### WHAT THE TASK ASKS
How many lines in the entries below contain the word "zboží"? Answer with the number and nothing else.

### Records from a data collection
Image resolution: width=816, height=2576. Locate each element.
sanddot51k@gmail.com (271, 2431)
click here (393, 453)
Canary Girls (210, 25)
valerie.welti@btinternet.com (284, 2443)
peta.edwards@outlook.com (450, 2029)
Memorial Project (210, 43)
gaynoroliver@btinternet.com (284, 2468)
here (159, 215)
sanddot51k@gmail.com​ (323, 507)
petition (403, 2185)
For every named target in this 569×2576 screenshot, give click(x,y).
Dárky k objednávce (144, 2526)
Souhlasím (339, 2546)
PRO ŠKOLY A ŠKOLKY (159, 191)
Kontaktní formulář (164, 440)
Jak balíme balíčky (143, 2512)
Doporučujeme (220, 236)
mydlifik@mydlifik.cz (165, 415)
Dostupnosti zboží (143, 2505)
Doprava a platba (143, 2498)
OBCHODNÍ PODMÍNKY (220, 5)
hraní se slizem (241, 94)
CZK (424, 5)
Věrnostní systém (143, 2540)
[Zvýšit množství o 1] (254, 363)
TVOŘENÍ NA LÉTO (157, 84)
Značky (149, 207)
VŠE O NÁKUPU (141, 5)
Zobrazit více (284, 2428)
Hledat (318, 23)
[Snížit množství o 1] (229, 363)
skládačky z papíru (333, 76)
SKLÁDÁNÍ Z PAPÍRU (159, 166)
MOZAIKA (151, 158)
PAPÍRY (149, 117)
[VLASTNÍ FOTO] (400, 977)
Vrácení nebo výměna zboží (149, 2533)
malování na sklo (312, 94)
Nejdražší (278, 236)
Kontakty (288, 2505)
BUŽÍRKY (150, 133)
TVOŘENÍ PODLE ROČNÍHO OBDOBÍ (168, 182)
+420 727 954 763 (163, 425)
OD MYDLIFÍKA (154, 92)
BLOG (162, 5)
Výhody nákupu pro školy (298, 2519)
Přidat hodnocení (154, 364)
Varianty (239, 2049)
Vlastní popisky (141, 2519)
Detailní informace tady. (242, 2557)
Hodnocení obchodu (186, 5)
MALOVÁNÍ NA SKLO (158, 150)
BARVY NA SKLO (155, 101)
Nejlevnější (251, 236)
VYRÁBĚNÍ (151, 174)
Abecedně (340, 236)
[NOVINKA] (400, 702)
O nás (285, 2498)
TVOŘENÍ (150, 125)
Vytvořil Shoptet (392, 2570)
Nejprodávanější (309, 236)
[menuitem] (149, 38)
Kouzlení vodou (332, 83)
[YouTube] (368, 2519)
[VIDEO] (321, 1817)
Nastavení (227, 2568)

### TASK RESPONSE
2